In honour of 'Pregnancy and Infant loss day' on October 15, we shall publish a four-part blog by Priscilla Nassuuna of the Maama Nze fame. In part four today, she shares how to help someone close to you that has miscarried or suffered infant loss.
People do not know how to deal or be around people that have suffered miscarriage or infant loss.
I have been in this position myself, and before I went through it, I had no idea how to be, what to say, even with the willingness to help, I still had no clue how to go about it.
Let me share with you briefly what I discovered through my own experience;
1. If you can afford to, call and convey your condolences, if you want to visit, ask if it would be alright to do so.
2. If you can afford to, send a care package; basket of snacks, craft kits, a journal and pens, and things to keep other kids busy, coloring books and blocks etc.

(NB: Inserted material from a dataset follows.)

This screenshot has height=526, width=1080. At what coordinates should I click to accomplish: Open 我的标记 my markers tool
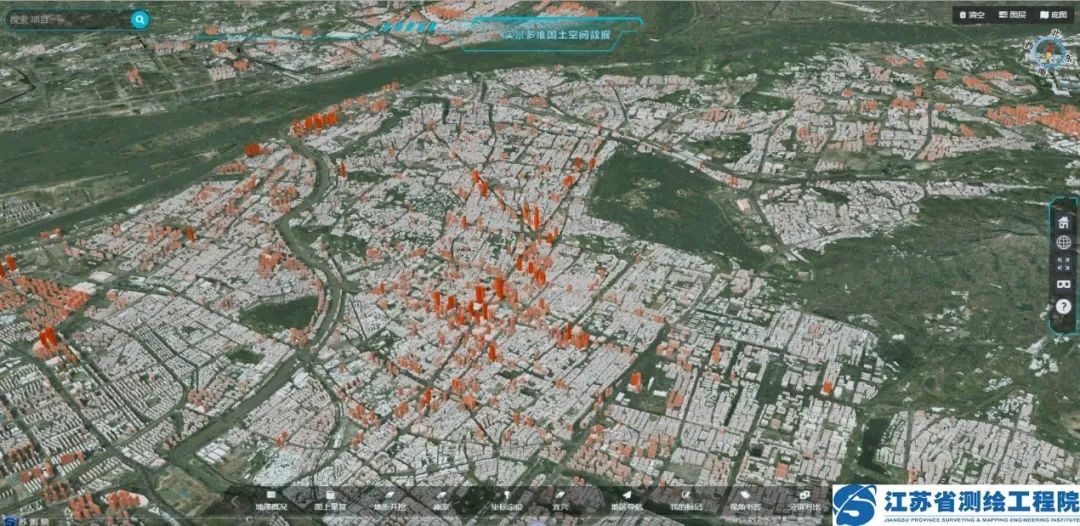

3. Check in as frequently as you can afford to, do not feel bad if you do not receive a response immediately, it will come. And keep checking in, offer to visit not to talk but express your willingness to just sit together in silence. Or offer to pick the person up to go for a drive, change of scenery.
4. Prepare a meal and just drop it off with a note.
5. Pray for the family, offer to pray with them and please do not take offence if they are not ready to pray with you.
6. My parents really helped when they offered to take the kids off my hands, if you can, pick up kids for a few hours, to give the grieving parents some time alone.
7. Acknowledge the baby by saying their name, talk about the baby, or even offer up a prayer in their honor.
8. For infant loss, if the baby was in the NICU the family might still be making payments. If not there are costs for the funeral, a little financial support goes a long way. In our culture we call it, ‘mabugo'. Finances are a very sensitive matter, some may feel awkward about giving, if this is hard for you, maybe go and do some grocery shopping for the family and deliver with a note. I know the mother who cannot imagine having to go out will really appreciate the offer.
9. If you find yourself in a situation where you just found out about a pregnancy, or have a newborn but have a close friend or relative that has just had a miscarriage or lost an infant; please be extra communicative, they will respond by letting you know what they can and cannot handle in terms of processing their grief. For example; tell them privately before you announce a new pregnancy, if they visit after you have a baby, ask first if they would like to hold the baby rather than handing the baby over. A little empathy goes a long way.
The Do nots;
1. Do not say, "Well at least now you know you can conceive."
2. Do not say, "At least you have other children."
3. Do not say," At least you didn't lose them all," if they had multiples and lost one.
4. Do not say, "You're young, you will have more."
5. Do not say, "At least you hadn't had it yet, you hadn't bonded."
6. Do not say, "At least you hadn't had the baby long, imagine if they had gotten to grow up and you had that bond from raising them."
7. Do not say, "Maybe it is for the best, maybe there was something wrong with it." Yes, the parent probably realizes this, but knowing it offers no relief, not for everyone anyway.
8. Do not ask when they will be trying again!
9. Please do not go around asking people when they will be having babies, you do not know if they have been struggling or what challenges they have faced.
Keep in mind that people grieve differently, so please do not make any judgements on the way an individual is grieving.